I also put my protagonist, Jay into therapy, for which he was not very pleased. Throughout the book, he sort of drops into scenes from his life to reconcile himself to some of the mistakes he made while he was alive.
My kids were part of one or two of the sessions that also made their way into the book. During one session, my son was having a particularly difficult time at school. He was overly anxious and insecure. Lisa gave him a direct message from his dad. This is what I typed:
Lisa/Arron: You need to get a better attitude about school. Listen to your mom a little more. Remember she is doing it without me and that is pretty hard sometimes. How’s my Bone Man? [Arron’s nickname for my son].
My son: Was he happy to die?
Lisa/Arron: Course not.
My son: Was he happy to get out of the building?
Lisa/Arron: I was relieved. It took us time to realize where we were. We knew we were going to die. I didn’t feel a thing, so don’t worry. I was glad it was over. It’s so different over here, it doesn’t really matter anymore. We are still growing, changing. I don’t have a body. I am still working to be a better person in a way, but I have a lot of work to do over here. They keep us busy over here.
My son: Is there anything he wanted to say to us before he goes?
Lisa/Arron: I love you, of course. I miss you, but I know you are going to be fine. Don’t doubt yourself so much. Don’t be afraid to take the chances, the risks. Move forward, never backward. Don’t be fearful, trust in yourself in your gut, not just in your good brains.

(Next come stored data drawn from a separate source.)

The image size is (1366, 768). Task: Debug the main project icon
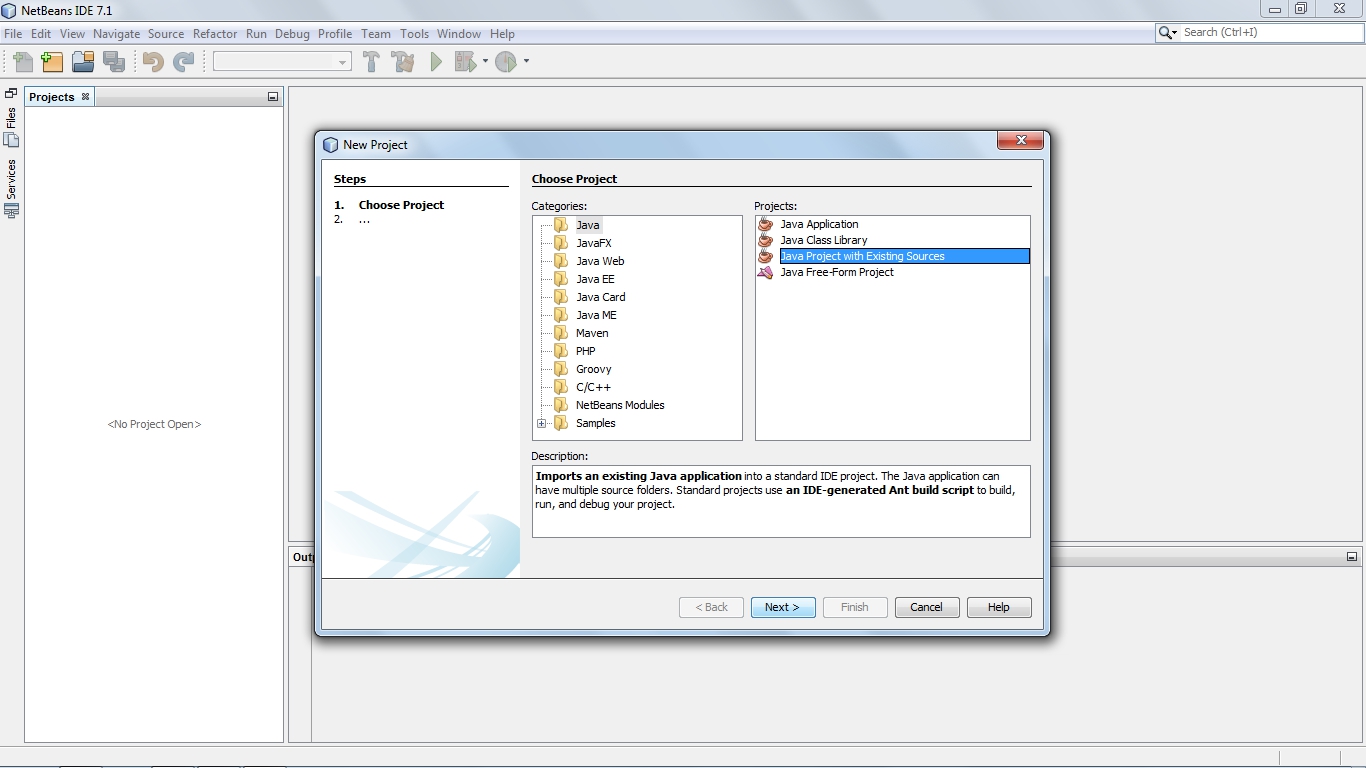[x=464, y=61]
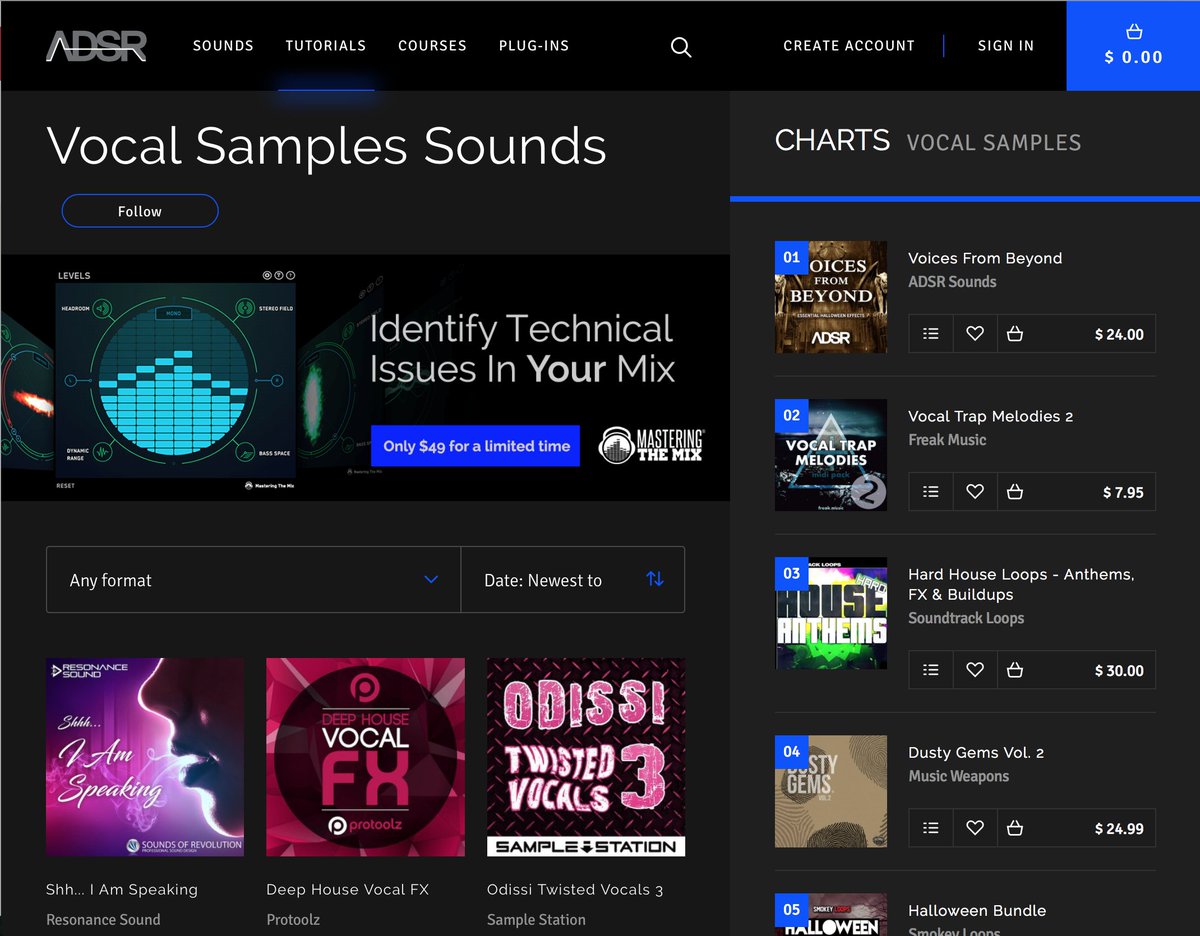Open the playlist icon next to Voices From Beyond
Screen dimensions: 1200x936
[930, 333]
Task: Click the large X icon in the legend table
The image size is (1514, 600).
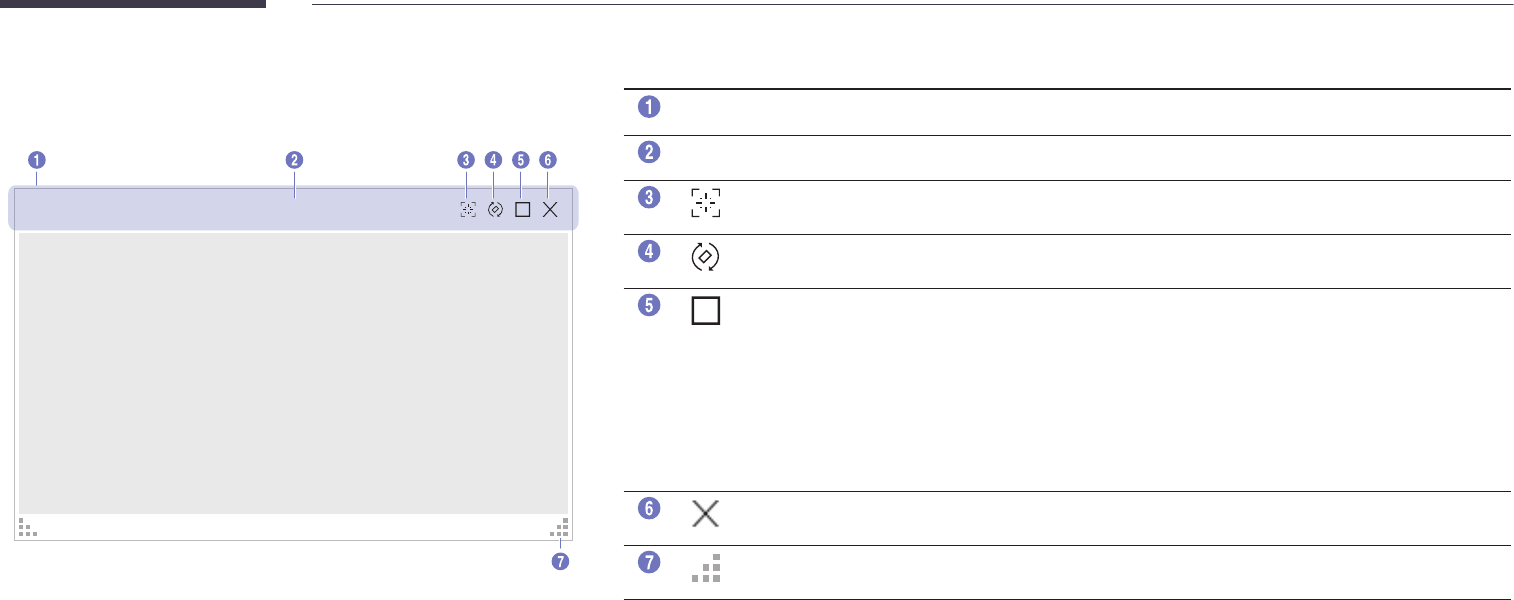Action: tap(705, 514)
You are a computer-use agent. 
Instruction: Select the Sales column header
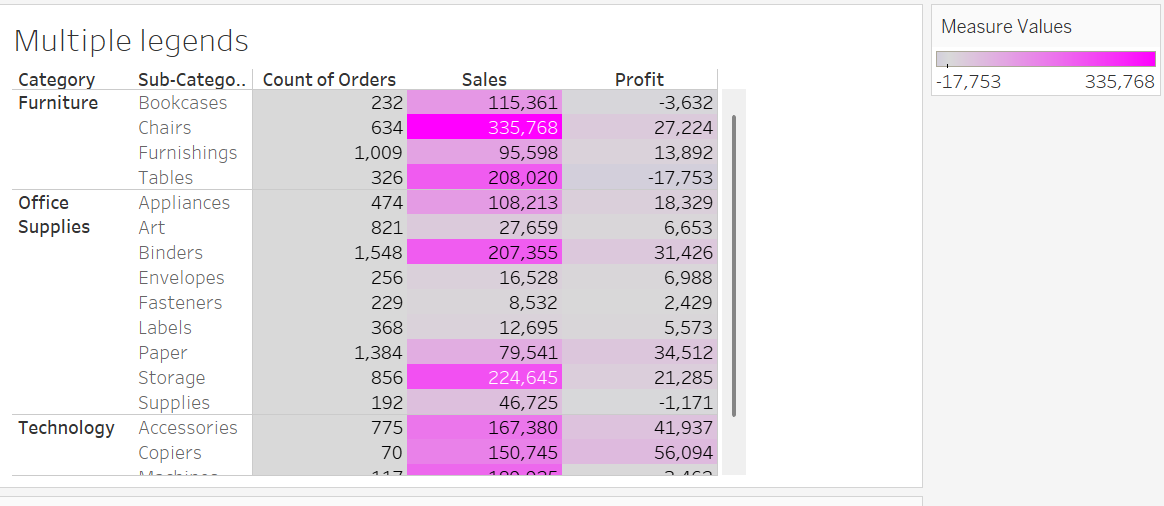(x=484, y=80)
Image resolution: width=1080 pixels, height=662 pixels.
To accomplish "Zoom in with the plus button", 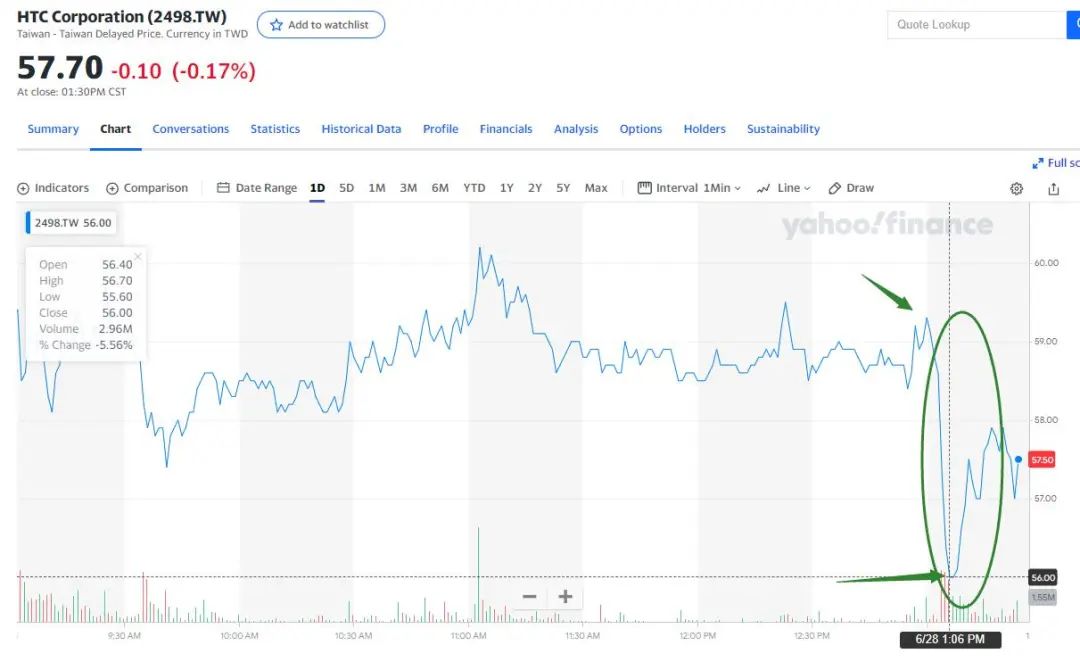I will point(565,597).
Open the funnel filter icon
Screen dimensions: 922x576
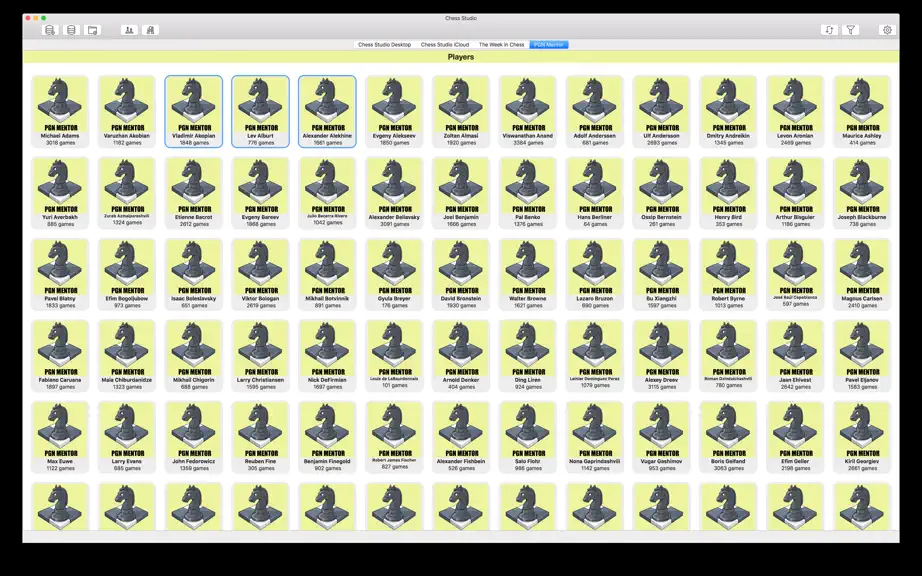[x=850, y=30]
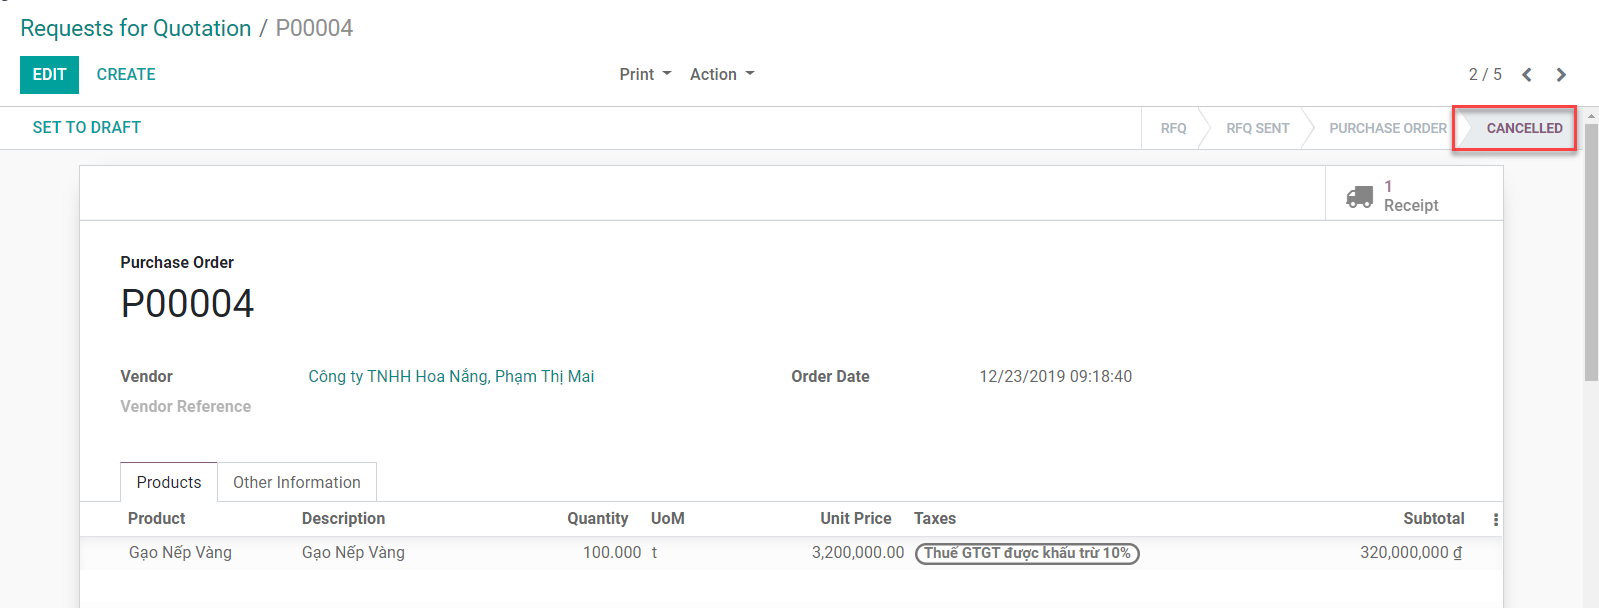
Task: Open the column options kebab icon
Action: pos(1495,520)
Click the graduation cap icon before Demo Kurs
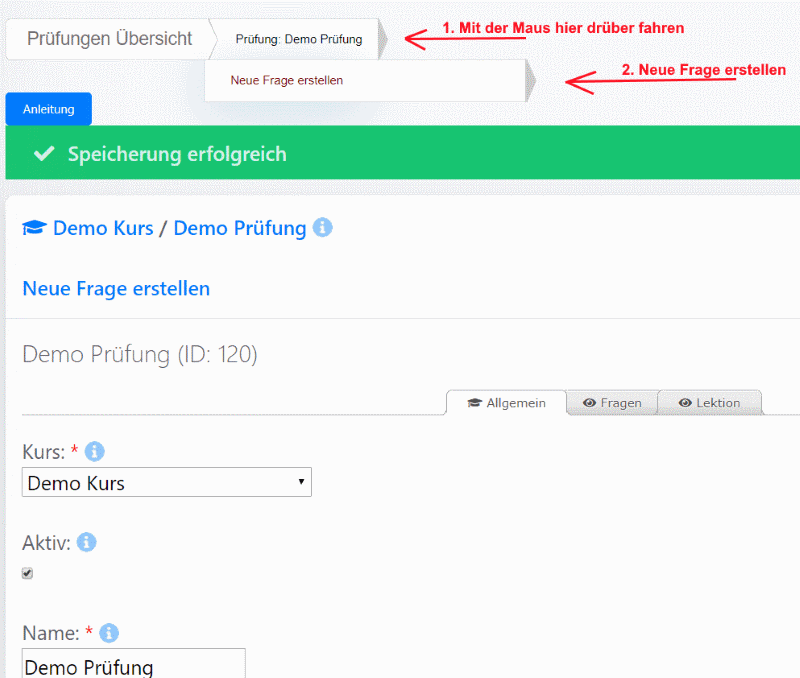This screenshot has width=800, height=678. [x=34, y=228]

The next day, my son, whose hair had grown into a ten-year-old’s skateboarder’s mop, hiding his face, asked to have his hair cut. I cringed as the hairdresser lopped off huge chunks of hair, as this was a kid who would be in hysterics if his haircut was even a 1/4 inch too short. But when he swung out of that chair, he was a different kid. On the way home in the car, he told me that it was because of what the psychic said about not being fearful and trusting himself that gave him the courage to cut his hair.
That haircut scene made it into Remember the Moon, much more memoir than fiction.
Many of the thoughts and ideas about the afterlife that I riff on in the book were gleaned from a variety of other sources as well: psychics Sylvia Brown and James Van Praag, Journey of Souls, Many Lives, Many Masters, Entangled Minds, among others.
But a curious thing happened as I wrote my novel: my fascination with psychics wore off. I’m not sure why exactly. Perhaps in writing that scene with the husband and wife trying to communicate through the psychic, I saw comedy where I had not seen it before. Or maybe I saw my own desperation during that time, a time when I was so longing for a magical connection with my husband.
I see now it was like grasping a blade of grass in an effort to keep from falling. And yet, in its own magical way, that blade of grass did keep me from falling.
It gave me hope that connection and communication with the dead might be possible, that magic was possible, that really, anything was possible.
Of course, magic did happen and continues to happen. Remember The Moon is proof of that.
Abigail Carter was an ex-pat Canadian living in New Jersey with her husband and two young children when her husband died in the attack on the twin towers on 9/11. She wrote The Alchemy of Loss: A Young Widow’s Transformation as a form of catharsis after her husband’s death, chosen by The Globe and Mail as one of the 100 Most Notable Books of 2008 and long-listed for the B.C. Award for Canadian Non-Fiction, Canada’s largest Non-Fiction prize. Her novel, Remember the Moon was published in 2014. Her work has also appeared in SELF magazine, Reader’s Digest Canada, MSN.com, Huffington Post, and MORE.com and on her site, abigailcarter.com. Abigail is now working on another novel about widowed people.